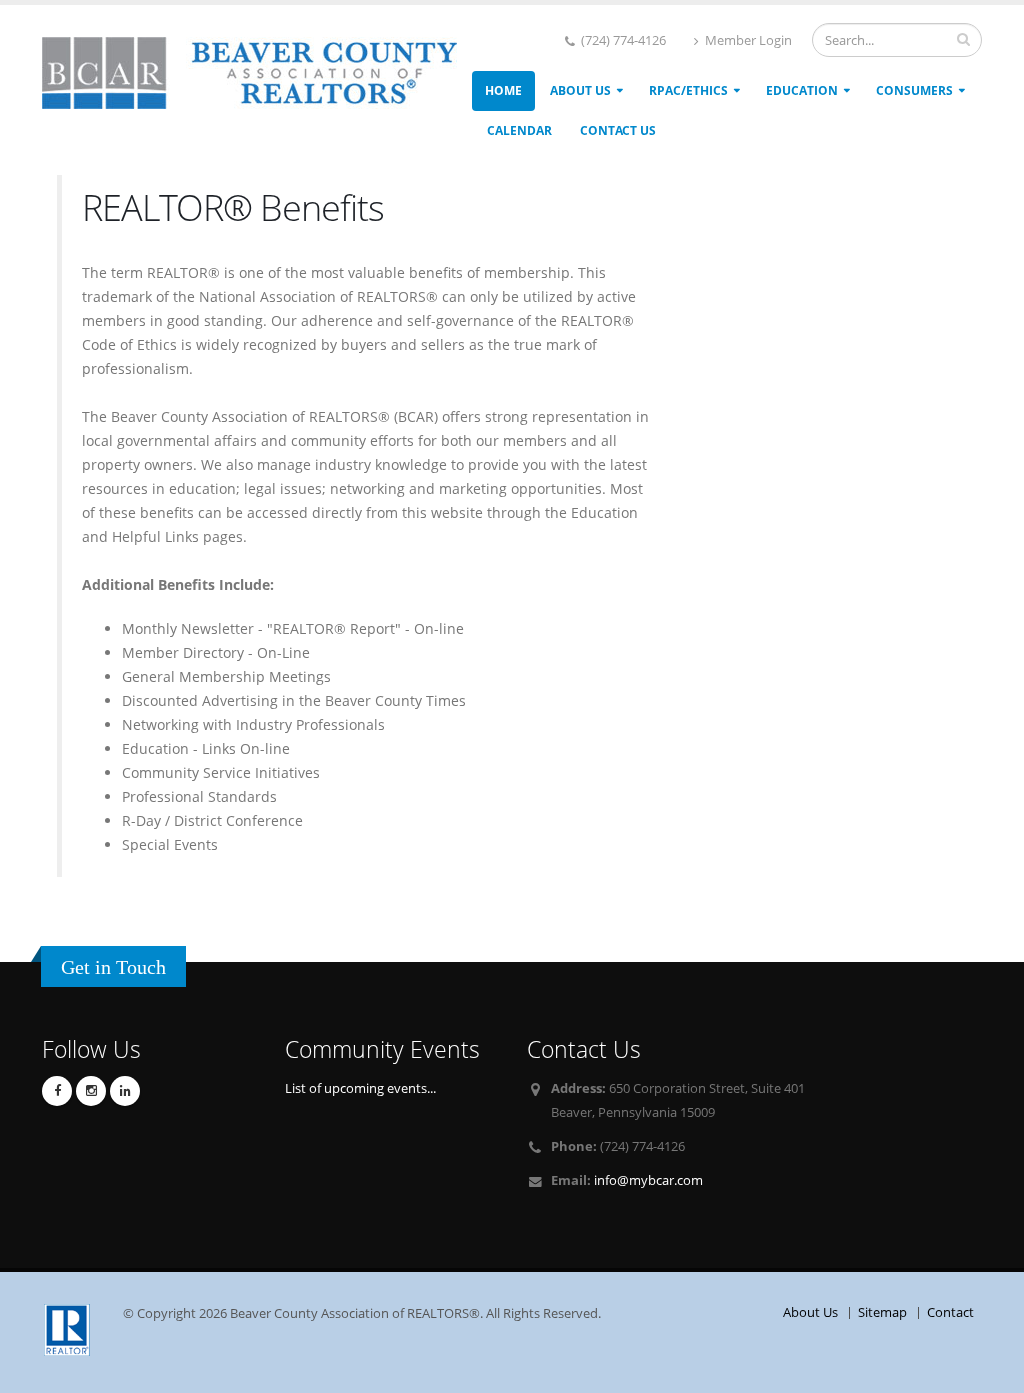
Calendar (519, 130)
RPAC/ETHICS (688, 90)
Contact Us (618, 130)
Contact (950, 1312)
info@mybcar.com (648, 1180)
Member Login (747, 40)
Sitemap (882, 1312)
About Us (580, 90)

▬▬▬

■ **ASSIGNED TASK**
Set down only the line containing "RPAC/ETHICS (688, 90)" and the lines after it through the end, exactly as they appear above.

■ **SOLUTION TO THIS TASK**
RPAC/ETHICS (688, 90)
Contact Us (618, 130)
Contact (950, 1312)
info@mybcar.com (648, 1180)
Member Login (747, 40)
Sitemap (882, 1312)
About Us (580, 90)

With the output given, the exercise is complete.